## Try it
From the records below, set down exactly the lines starting with the line that contains "[facebook] (441, 1519)" and going on through the line that contains "PODGORA (53, 1443)". Nothing else is wanted.

## Information shown
++++++++++

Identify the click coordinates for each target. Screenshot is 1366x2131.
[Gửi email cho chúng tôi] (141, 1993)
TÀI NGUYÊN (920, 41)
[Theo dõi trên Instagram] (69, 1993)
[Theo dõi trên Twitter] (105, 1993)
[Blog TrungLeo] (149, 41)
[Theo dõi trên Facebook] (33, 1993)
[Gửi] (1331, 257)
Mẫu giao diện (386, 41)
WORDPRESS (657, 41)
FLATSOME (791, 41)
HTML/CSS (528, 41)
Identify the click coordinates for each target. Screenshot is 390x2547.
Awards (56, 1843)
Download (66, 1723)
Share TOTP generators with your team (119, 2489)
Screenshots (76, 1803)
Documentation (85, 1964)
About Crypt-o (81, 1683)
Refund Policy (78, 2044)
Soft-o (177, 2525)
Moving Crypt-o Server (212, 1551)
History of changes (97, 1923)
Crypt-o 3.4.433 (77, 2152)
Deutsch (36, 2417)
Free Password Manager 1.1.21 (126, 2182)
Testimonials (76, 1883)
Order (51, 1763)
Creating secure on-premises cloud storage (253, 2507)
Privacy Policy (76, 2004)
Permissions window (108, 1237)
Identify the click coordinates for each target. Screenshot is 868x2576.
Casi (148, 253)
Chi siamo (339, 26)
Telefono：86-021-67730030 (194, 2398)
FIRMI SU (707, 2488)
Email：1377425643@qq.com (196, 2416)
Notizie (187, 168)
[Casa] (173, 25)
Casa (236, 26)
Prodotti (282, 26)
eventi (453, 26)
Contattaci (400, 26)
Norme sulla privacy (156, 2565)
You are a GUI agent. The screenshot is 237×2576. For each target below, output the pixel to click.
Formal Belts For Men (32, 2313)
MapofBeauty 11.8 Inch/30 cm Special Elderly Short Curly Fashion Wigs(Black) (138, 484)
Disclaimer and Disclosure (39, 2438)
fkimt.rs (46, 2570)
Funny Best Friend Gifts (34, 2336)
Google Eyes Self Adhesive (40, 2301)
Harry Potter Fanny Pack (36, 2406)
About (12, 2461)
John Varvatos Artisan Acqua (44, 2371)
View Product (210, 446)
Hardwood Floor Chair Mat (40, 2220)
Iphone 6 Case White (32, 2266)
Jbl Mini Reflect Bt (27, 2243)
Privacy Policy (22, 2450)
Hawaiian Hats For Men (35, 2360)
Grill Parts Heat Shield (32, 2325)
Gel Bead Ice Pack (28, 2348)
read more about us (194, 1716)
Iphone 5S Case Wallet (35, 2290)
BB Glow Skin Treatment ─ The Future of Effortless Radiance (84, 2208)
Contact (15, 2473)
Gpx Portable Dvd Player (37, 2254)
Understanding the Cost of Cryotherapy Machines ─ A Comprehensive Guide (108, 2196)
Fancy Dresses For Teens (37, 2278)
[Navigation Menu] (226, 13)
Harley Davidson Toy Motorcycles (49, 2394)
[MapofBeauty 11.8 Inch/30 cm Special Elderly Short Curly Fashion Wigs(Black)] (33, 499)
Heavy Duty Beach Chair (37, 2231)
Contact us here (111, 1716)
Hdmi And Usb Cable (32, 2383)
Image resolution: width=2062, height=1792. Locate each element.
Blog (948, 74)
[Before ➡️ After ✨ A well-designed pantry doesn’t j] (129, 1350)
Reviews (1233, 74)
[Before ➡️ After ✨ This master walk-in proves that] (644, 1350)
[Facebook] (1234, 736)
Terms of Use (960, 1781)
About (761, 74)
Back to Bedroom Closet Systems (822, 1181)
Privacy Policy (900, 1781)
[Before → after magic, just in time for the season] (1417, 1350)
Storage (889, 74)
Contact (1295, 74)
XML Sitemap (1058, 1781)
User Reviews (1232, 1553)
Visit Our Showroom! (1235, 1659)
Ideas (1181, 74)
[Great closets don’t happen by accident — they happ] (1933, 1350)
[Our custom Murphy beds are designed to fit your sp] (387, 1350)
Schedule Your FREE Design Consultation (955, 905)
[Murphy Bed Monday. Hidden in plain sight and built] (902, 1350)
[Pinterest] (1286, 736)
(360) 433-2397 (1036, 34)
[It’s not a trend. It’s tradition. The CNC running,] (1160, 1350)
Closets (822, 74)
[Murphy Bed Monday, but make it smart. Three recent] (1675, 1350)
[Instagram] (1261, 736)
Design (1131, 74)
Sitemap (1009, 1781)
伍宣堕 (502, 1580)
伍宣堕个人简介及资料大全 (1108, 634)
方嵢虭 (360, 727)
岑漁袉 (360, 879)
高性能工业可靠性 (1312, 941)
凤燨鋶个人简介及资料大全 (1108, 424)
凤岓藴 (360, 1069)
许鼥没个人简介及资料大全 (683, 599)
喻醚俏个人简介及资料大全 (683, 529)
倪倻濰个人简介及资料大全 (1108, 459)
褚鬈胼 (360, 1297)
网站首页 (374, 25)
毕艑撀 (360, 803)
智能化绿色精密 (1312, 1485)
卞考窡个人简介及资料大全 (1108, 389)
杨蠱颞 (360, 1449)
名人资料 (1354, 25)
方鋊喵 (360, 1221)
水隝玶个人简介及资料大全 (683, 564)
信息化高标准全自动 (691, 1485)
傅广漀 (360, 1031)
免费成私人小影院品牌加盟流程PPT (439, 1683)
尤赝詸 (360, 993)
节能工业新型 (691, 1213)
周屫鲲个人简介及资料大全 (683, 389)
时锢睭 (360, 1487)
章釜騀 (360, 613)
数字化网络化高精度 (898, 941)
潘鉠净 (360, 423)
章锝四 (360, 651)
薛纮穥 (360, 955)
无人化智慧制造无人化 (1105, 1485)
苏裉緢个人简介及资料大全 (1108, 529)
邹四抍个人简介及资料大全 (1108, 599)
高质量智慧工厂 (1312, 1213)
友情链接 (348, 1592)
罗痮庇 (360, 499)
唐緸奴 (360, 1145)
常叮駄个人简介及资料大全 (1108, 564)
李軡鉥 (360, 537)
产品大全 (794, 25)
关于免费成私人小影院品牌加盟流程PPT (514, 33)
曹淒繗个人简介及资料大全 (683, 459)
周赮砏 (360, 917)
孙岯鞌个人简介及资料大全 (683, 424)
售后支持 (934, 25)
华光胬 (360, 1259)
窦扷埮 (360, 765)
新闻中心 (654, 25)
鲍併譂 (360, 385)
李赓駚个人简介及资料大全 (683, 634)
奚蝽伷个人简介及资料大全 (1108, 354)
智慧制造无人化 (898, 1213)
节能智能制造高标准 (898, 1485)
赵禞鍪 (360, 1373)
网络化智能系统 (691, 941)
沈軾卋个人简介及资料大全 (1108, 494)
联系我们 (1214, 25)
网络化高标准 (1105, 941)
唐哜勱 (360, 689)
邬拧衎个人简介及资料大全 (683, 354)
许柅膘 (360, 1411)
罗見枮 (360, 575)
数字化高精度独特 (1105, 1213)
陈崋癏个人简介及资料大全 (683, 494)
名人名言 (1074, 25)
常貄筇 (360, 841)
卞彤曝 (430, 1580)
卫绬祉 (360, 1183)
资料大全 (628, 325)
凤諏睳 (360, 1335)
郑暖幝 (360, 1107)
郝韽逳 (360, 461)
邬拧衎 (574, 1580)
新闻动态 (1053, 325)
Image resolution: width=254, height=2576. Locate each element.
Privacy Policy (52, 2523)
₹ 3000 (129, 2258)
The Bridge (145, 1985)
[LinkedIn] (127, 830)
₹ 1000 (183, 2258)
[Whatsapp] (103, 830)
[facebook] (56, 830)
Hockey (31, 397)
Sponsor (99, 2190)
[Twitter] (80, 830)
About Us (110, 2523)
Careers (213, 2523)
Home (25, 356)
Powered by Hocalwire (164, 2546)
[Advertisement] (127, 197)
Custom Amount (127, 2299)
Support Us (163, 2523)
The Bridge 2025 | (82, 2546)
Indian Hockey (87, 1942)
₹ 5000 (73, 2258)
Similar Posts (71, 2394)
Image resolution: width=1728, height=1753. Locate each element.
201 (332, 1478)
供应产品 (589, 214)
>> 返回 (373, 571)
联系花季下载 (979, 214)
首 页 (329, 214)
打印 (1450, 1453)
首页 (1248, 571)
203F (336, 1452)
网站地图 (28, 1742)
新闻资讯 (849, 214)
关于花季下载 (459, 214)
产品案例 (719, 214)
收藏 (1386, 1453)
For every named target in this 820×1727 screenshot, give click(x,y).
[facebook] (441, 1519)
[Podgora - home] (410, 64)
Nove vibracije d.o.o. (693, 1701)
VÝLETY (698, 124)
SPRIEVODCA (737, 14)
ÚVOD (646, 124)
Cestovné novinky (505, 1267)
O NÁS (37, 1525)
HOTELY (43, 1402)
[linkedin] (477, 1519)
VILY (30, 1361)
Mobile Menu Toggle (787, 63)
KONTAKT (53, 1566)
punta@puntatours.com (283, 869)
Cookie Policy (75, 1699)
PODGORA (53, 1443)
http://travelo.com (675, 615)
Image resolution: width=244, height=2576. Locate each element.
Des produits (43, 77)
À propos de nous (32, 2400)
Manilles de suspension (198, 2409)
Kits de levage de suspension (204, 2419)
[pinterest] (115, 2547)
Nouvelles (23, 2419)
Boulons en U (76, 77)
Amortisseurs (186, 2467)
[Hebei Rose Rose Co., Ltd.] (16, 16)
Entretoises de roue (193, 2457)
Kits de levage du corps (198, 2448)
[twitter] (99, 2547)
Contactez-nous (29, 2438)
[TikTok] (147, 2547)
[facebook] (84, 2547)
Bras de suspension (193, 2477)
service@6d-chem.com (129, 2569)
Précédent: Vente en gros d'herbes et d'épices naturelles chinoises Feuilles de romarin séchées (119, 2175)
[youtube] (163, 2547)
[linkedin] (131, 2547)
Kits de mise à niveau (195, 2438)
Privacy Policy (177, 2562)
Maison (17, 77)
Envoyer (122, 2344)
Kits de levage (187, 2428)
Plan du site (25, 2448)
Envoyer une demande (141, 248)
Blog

++++++++++

## Exercise solution
[facebook] (441, 1519)
[Podgora - home] (410, 64)
Nove vibracije d.o.o. (693, 1701)
VÝLETY (698, 124)
SPRIEVODCA (737, 14)
ÚVOD (646, 124)
Cestovné novinky (505, 1267)
O NÁS (37, 1525)
HOTELY (43, 1402)
[linkedin] (477, 1519)
VILY (30, 1361)
Mobile Menu Toggle (787, 63)
KONTAKT (53, 1566)
punta@puntatours.com (283, 869)
Cookie Policy (75, 1699)
PODGORA (53, 1443)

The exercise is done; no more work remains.